Kaynak Alıntı:
◇ ◇ ◇

Emsal Mahkeme Kararı Ankara 2. Fikri ve Sınaî Haklar Hukuk Mahkemesi 2022/23 E. 2022/344 K. 26.10.2022 T.

Görüntülediğiniz mahkeme kararı henüz kesinleşmemiştir. Yararlı olması amacıyla eklenmiştir.

T.C. ANKARA 2. FİKRİ VE SINAÎ HAKLAR HUKUK MAHKEMESİ Esas-Karar No: 2022/23 Esas – 2022/344

T.C.
ANKARA
2. FİKRİ VE SINAÎ HAKLAR HUKUK MAHKEMESİ
GEREKÇELİ KARAR
TÜRK MİLLETİ ADINA

ESAS NO : 2022/23
KARAR NO : 2022/344

HAKİM : …
KATİP :..
DAVACI : ..
VEKİLİ : Av. …
DAVALILAR : …
VEKİLİ : Av. …
2…
VEKİLİ.
3-…..
VEKİLLERİ :….
DAVA : Marka YİDK Kararının İptali
DAVA TARİHİ : 20/01/2022
KARAR TARİHİ : 26/10/2022
GEREKÇELİ KARARIN
YAZILDIĞI TARİH : 27/10/2022
Davacı vekili tarafından davalılar aleyhine açılan Marka …. Kararının İptali, istemli davanın mahkememizde yapılan açık yargılaması sonunda;
GEREĞİ DÜŞÜNÜLDÜ :
DAVA :
Davacı vekili dilekçeleriyle özetle, müvekkilinin … marketlerinin sahibi olduğunu,…. başvuru numarası ile kayıtlı …. sayılı TOMBIC ibareli markanın tescili için başvurulduğunu, dava konusu marka başvurusuna …. ŞİRKETİ tarafından itiraz edildiğini, itirazların …. kararıyla kısmen kabul edildiğini, dava konusu …. kararıyla 30.sınıftaki malların iade edildiğini, markaların benzer olmadığını, emsal yargı kararları bulunduğunu belirterek, dava konusu …kararının iptalini ve markanın tüm mallar yönünden tescil işlemlerinin devamına karar verilmesini
talep ve dava etmiştir.

◇ ◇ ◇

Veri Kümesi Bölümü:
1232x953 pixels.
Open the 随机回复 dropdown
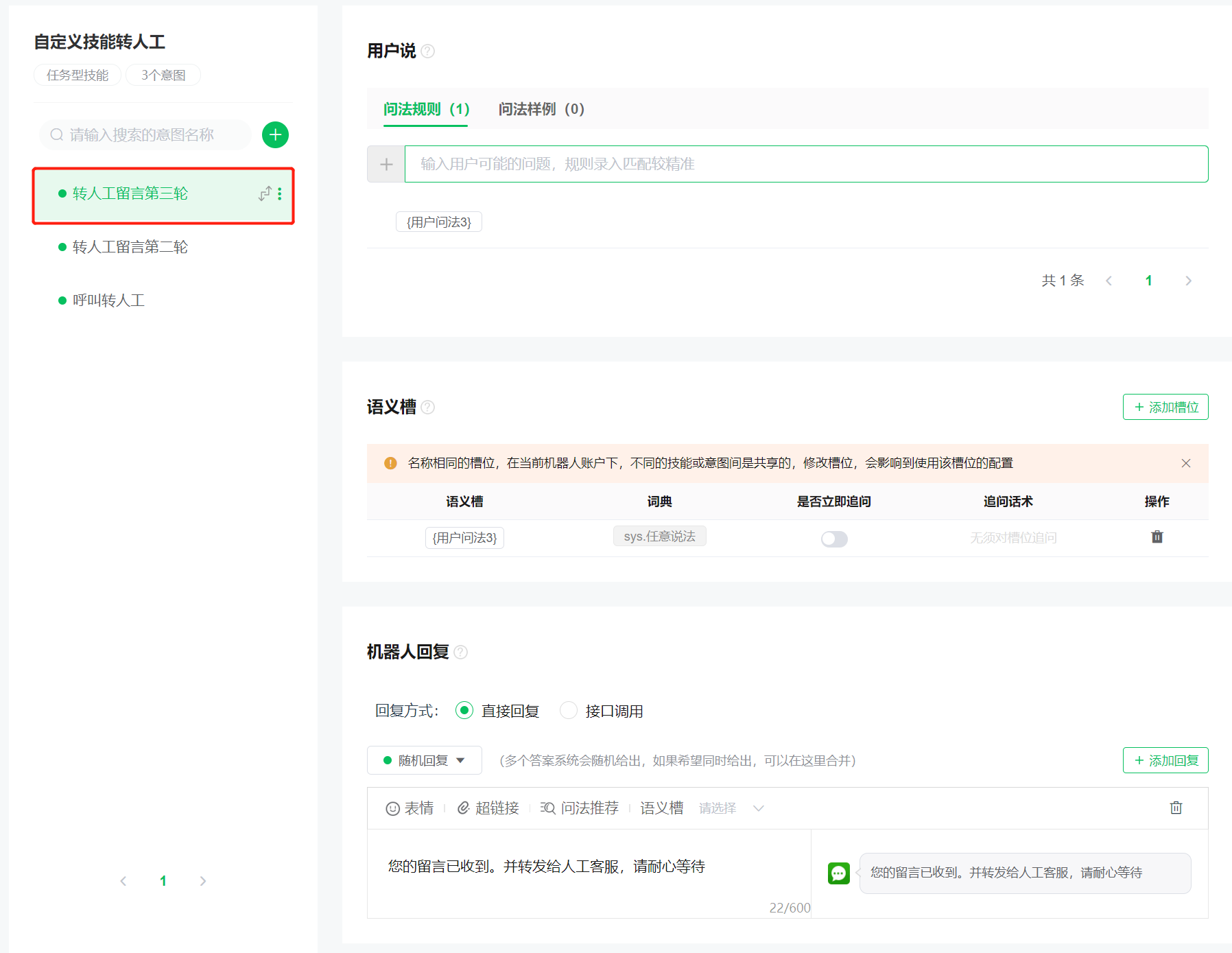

◇ ◇ ◇

Görev Gereksinimleri:
1. Mahkeme kararına göre davacı vekili, dava konusu kararın iptalini hangi gerekçelere dayandırıyor? Bir ile üç cümle arasında açıklayın.
2. Mahkeme kararını kaldığı yerden sürdürün.

Sıralı Yanıtlar:
1. Davacı vekili, markaların benzer olmadığını ve bu konuda emsal yargı kararları bulunduğunu ileri sürüyor. Bu gerekçelerle dava konusu kararın iptaline ve TOMBIC ibareli markanın tüm mallar yönünden tescil işlemlerinin devamına karar verilmesini talep ediyor.

2.
CEVAP :
Davalı kurum vekili cevap dilekçesi ile özetle; alınan kararlar ve yapılan işlemlerin usule ve yasaya uygun olduğunu belirterek davanın reddini talep etmiştir.
Diğer Davalı…vekili özetle: markaların benzer olduğunu, karıştırılma olasılığı bulunduğunu, emsal yargı kararları bulunduğunu, alınan kararlar ve yapılan işlemlerin usule ve yasaya uygun olduğunu belirterek davanın reddine karar verilmesini istemiştir.
Diğer Davalı …. vekili cevap dilekçesi ile özetle ; müvekkiline husumet yönlendirilemeyeceğini, 29. sınıfta yer alan “Kuru Bakliyat, Hayvansal kaynaklı sütler, Bitkisel kaynaklı sütler, Süt ürünleri (tereyağ dahil)” mallar için reddinin diğer davalı markasından kaynaklandığını, davacı cevaba cevap dilekçesinde “Müvekkil Şirket markasının, Davacı marka başvurusunun tüm sınıflar için tescilini engellediğini” belirtmesinin gerçeği yansıtmadığını, müvekkili Şirket’in değerlendirmeye alınan ….sayılı “…. markasının, Davacı’nın işbu dava konusu ettiği sınıflar için tescili bulunmadığını, müvekkili markasıyla benzer marka olması nedeniyle markaya iade edilen mallar yönünden kararın hatalı olduğunu, bu karara karşı kendilerinin de dava açtığını, söz konusu davanın ….. sayılı dosyası üzerinden görülmekte olduğunu, markaların benzer olduğunu, karıştırılma olasılığı bulunduğunu, emsal yargı kararları bulunduğunu belirterek davanın reddine karar verilmesini istemiştir.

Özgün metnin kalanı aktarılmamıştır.